24 comments… add one
  • CStanley Link

    Maybe I’m misinterpreting your last statement, but I think I disagree. The high cost of Epipens really is a problem, and the rising deductibles are the means by which consumers learn of the problem. When the insurers negotiate the prices with the drug manufacturers or other providers, neither are acting in good faith (and as you often point out, there is a cartel situation, for instance with Epipens if no competition, the companies can name their price) so there is no true market situation until the consumer becomes involved.

  • What is the likely outcome of complaining about expensive EpiPens vs. the likely outcome of complaining about higher deductibles?

    The basic problem facing U. S. healthcare policy is that healthcare is too expensive. The cost of healthcare is

    What the consumers spend +
    What the government spends +
    What companies spend +
    What insurance companies spend (in some cases)

    Moving spending from consumers to the insurance companies or the government doesn’t reduce total spending. It just moves money from one pocket to another. I’m not saying that EpiPens aren’t too expensive. What I’m saying is that looking at EpiPens alone won’t address the problem.

  • steve Link

    There are a lot of meds like this besides Epi-pens. It happens mostly with injectable drugs that have been off patent for a while. They have a low profit margin. Companies compete until there is only one or two companies left who make the drug. Then some other group buys that drug and jacks up the price. We see this over and over. At our surgicenters I am using crappy drugs I haven’t used since I was a resident. There is a reason we have not used them in 30 years. They just aren’t as good. However, the drugs that work have gone from $0.50 a dose to over $100 per dose. So we use the cheaper, but worse drug.

    It is only a barrier to entry issue if you consider foreign drugs.
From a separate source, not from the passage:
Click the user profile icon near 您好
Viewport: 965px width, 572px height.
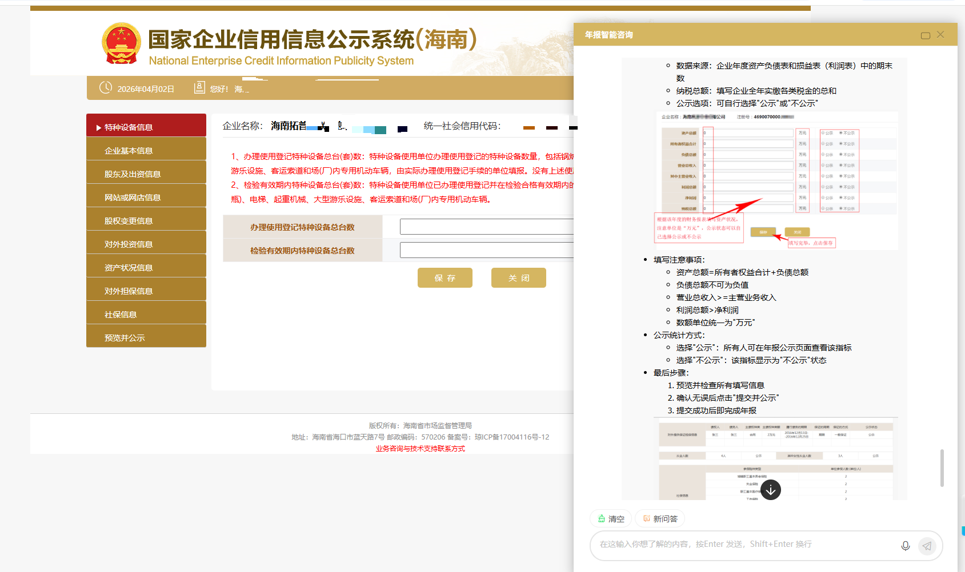click(199, 88)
Most of those could be brought here w/o any issue, but some really do have some quirks.

    Steve

  • Guarneri Link

    What is the “correct” cost of an epipen?”

    How does one know?

  • Guarneri:

    Your point is a good one. There is no such thing as a “true price”. In the absence of government intervention prices are determined by supply and demand.

    However, given the superabundance of government intervention, mostly in support of producers, particularly large companies, a 600% price increase over the period of 9 years in the absence of a marked increase in demand or producers’ costs does raise a suspicion of profiteering.

  • CStanley Link

    What is the likely outcome of complaining about expensive EpiPens vs. the likely outcome of complaining about higher deductibles?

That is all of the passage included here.